Oh Herr, lieber Gott, Oh Allah, Adonai: Beschütze Altdorf und ihre Bewohner. Beschütze unser Deutschland und bewahre es davor in einen Strudel der Gewalt, der Verachtung und Intoleranz zu geraten. Gib den Juden, den Christen, den Muslimen, gib allen Menschen guten Willens, Versorge und gewähre ihnen inneren Frieden und lass ihnen Zuflucht suchen vor dem Verderben des Hasses, des Egoismus und Vergessens der eigenen Seele Ursprunges. Wahrlich, wir gehören Gott und zu Ihm kehren wir zurück – Amen.“

„Es hat sich gelohnt Sie einzuladen“, resümierte Dekan Breu und Regionalbischaf Dr. Stefan Ark Nitsche forderte dazu auf im Dialog nicht auf die Schwachen, sondern auf die Starken zu schauen. „Ich habe heute Strakes gehört.“

Und auf seine Frage, wie der Dialog weitergehen könne, antwortete Aiman Mazyek, dass die gemeinsame Stellschraube die Friedensarbeit sei.

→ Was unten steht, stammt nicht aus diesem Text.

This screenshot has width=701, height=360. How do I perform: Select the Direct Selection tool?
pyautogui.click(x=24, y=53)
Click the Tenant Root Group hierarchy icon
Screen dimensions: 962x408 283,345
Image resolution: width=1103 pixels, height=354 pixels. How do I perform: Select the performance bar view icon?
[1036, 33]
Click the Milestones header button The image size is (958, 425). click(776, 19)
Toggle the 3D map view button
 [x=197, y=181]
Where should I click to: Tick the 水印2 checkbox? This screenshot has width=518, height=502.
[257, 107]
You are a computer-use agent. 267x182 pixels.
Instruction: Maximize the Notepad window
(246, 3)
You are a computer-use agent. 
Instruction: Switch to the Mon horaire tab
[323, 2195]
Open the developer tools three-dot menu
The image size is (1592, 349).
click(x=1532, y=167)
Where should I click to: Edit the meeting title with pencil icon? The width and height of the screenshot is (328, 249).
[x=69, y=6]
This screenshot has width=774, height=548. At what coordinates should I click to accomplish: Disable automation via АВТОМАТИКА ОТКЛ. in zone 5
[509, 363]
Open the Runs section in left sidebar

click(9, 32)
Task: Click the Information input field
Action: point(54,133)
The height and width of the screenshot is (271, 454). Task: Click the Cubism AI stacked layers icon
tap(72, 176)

Eine große Kraft gehe von der Nächstenliebe aus. „Wir haben das Credo der Barmherzigkeit und der Solidarität und das wünsche ich mir von Muslimen, Christen und Juden.“

Beim anschließenden Empfang zeigte sich Dekan Breu erleichtert darüber, dass der Abend ohne jeglichen Zwischenfall verlaufen sei. Und er stellte fest, dass man mit der Einladung Mazyeks trotz aller Kritik die richtige Entscheidung getroffen habe.

Mazyek bestätigte er „kluge und differenzierte Worte“. Genau die brauche man zum Einstieg in den Dialog, den er angesichts der Vorkommnisse im Vorfeld auch weiter mit den Verantwortlichen suchen werde.